Nous n’étions que sept – en comptant mon garçon, un peu interdit sous ses coquilles anti-bruit –, et pourtant, le tintamarre de nos casseroles était spectaculaire. Le son strident et saccadé se répercutait sur les bâtiments qui nous faisaient face, et le bruit – il y a des limites à enjoliver la vie, ce n’était ni musique ni rythmes endiablés – se mêlait à son propre écho en un tourbillon hypnotisant, qui me donnait l’impression de créer une mauvaise imitation de Philip Glass.
Nous avons aperçu quelques acolytes qui, au loin, se prêtaient aussi au jeu des casseroles. Plus enthousiastes, ils arpentaient la rue en dansant, scrutant les fenêtres des maisons non pas à la recherche d’arc-en-ciel, mais bien de gens, avec l’espoir de les convaincre de se joindre à leur danse. En vain. Eux aussi sans banderole, qui sait comment leur tapage était interprété? Au demeurant, ils n’étaient peut-être que des chamans qui, grâce à des incantations bienfaisantes, cherchaient à restaurer la santé de la population.
Au début du confinement, plusieurs mèmes internet ont circulés, suggérant que les responsables de la mobilisation liée aux changements climatiques devraient s’inspirer du travail de sensibilisation à la COVID-19.
J’ai ri, bien sûr. Il me semble bien que c’était ironique, d’ailleurs. Reste que c’est confrontant : pourquoi a-t-on entendu la menace de la COVID-19, tandis qu’on refuse d’admettre celle des changements climatiques? J’admets que la sensibilisation, la vulgarisation et la communication en général, en lien avec le coronavirus, ont été bien faite. Des graphiques faciles à comprendre – la fameuse courbe – et des termes évocateurs – la distanciation sociale –, entre autres réussites, nous ont aidé à comprendre ce qu’il fallait faire.

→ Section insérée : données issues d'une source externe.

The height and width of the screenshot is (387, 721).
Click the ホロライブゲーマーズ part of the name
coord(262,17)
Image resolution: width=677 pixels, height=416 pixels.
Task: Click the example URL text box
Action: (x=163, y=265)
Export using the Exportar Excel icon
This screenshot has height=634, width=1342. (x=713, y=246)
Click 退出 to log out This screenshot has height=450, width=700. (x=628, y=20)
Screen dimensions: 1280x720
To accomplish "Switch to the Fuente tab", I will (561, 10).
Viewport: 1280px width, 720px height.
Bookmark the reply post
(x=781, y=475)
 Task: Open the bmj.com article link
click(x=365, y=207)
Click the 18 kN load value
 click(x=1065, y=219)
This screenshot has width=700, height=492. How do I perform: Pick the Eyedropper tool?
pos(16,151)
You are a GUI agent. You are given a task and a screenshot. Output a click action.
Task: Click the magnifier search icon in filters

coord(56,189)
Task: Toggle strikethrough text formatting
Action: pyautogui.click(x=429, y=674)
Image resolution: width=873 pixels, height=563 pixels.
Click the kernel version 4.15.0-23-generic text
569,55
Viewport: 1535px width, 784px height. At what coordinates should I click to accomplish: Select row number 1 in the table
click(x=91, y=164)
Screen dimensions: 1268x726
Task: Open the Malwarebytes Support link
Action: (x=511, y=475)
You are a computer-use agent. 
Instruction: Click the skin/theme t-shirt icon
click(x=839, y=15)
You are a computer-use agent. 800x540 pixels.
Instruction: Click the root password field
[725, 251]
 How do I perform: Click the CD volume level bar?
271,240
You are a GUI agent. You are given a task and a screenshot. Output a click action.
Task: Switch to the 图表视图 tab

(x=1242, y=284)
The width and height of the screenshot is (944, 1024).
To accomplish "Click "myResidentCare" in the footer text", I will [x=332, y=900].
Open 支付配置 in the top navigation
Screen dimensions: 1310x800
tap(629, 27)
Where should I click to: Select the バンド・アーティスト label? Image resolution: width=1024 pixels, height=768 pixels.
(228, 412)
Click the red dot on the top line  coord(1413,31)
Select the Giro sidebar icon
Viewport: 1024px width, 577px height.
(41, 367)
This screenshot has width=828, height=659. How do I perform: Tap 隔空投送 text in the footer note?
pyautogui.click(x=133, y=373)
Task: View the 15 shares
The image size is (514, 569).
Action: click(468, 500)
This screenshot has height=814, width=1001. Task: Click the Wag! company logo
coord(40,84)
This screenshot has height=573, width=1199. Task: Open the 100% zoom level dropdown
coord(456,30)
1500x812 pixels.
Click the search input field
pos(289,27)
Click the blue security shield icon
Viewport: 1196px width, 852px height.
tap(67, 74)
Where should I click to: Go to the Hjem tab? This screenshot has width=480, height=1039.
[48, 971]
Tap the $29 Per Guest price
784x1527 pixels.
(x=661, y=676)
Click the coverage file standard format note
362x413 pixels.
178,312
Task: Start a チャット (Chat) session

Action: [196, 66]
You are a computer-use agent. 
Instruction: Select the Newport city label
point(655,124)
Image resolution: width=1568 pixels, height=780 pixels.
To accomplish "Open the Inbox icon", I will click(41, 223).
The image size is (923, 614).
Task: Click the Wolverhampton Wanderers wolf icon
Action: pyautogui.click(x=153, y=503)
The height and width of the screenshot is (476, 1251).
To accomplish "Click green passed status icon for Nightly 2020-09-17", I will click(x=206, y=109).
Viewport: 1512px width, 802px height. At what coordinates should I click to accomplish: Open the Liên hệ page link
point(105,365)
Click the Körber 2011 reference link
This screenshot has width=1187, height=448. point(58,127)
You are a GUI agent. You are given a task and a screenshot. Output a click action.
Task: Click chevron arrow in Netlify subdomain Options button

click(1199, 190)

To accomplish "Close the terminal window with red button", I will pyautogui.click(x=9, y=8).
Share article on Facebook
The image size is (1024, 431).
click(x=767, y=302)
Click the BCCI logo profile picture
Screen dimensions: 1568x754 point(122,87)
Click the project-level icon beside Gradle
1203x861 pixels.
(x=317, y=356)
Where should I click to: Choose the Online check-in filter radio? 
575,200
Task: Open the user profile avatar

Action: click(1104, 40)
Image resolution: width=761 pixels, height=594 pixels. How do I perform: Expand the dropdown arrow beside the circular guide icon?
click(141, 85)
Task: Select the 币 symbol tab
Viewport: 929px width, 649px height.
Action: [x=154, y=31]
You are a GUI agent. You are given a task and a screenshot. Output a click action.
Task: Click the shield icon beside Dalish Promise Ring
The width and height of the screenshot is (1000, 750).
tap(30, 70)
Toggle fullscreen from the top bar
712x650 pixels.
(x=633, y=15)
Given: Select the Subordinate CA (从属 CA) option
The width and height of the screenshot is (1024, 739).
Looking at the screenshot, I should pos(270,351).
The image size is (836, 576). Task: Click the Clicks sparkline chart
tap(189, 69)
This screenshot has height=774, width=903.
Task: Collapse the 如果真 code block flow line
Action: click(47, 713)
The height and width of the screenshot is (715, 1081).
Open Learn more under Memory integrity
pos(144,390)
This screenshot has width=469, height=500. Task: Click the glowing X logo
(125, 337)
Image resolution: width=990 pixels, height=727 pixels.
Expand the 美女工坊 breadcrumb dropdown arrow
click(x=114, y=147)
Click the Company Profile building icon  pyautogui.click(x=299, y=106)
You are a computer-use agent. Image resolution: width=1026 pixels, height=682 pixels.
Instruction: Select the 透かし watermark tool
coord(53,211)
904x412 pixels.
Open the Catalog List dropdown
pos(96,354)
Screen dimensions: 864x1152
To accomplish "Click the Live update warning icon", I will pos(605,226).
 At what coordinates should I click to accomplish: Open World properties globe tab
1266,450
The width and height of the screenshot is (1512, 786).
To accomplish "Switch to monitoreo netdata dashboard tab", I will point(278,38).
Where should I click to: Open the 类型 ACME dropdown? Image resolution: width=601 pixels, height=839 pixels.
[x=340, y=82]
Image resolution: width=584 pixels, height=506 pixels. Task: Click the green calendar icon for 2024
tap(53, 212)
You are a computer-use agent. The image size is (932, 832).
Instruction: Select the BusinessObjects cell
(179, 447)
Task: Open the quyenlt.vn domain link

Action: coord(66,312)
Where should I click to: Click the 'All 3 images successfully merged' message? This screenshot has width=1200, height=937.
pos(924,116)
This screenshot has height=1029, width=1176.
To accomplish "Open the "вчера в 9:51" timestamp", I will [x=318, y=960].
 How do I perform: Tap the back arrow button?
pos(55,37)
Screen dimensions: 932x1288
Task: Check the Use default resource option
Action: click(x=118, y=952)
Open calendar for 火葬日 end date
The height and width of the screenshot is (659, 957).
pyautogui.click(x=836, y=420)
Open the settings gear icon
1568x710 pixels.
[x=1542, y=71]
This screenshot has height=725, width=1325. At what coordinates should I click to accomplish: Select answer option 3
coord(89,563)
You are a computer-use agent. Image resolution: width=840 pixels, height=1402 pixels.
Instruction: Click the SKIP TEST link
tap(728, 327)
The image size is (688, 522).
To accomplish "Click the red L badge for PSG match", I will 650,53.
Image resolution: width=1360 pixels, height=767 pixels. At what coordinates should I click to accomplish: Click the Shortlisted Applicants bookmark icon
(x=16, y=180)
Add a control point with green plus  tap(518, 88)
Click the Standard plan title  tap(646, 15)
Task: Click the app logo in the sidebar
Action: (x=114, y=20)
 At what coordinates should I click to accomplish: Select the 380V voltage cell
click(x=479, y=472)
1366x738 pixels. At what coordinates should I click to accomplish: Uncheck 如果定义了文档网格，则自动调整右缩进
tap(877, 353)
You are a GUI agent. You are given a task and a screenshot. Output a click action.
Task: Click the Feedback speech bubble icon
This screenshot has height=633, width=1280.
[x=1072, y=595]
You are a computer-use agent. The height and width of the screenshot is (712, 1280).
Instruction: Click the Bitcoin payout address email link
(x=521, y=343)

Sans compter que les situations critiques de la Chine et de l’Italie ont marqué nos esprits.
Pourtant, les concepts clés liés aux changements climatiques nous sont aussi familiers. Nous savons ce que sont les émissions de gaz à effet de serre, nous pouvons mesurer l’impact de nos actions et comprenons ce qu’il faut faire pour éviter la catastrophe. Malgré tout, nous retardons sans cesse l’application de solutions pérennes et efficaces. Pourquoi?
Il serait difficile de ne pas blâmer le leadership de nos gouvernements. Soudainement mobilisé, notre gouvernement a décrété une décroissance spectaculaire – bien plus que le client en demande pour ce qui est des changements climatiques. Il a invité dans sa garde rapprochée un scientifique – quelques mois plus tôt, il refusait d’entendre les rapports concernant le troisième lien, pour ne citer qu’un exemple. Rassembleur, alarmé mais rassurant, il accompagne la population dans ce moment de transition spectaculaire avec calme et confiance, clamant qu’à l’impossible, nul n’est tenu. Résultat? La population emboîte le pas et, aujourd’hui, on nous annonce la fameuse lumière du bout.
On pourrait parler des Bolsonaro, Trump et Duterte de ce monde, mais la vérité est que la gouvernance est sensiblement la même partout : responsable et prête à faire ce qu’il faut. Ont-ils vraiment besoin que nous fassions des banderoles pour prendre leurs responsabilités? J’aime bien l’idée que nos casseroles, dans un même élan, encouragent les gens de la première ligne et appellent à prendre nos responsabilités vis-à-vis de la planète. Après tout, ne pouvons-nous pas mener deux combats de front, surtout quand ils semblent aussi étroitement liés?
En attendant d’être au bout du tunnel, je vous donne rendez-vous ici, demain.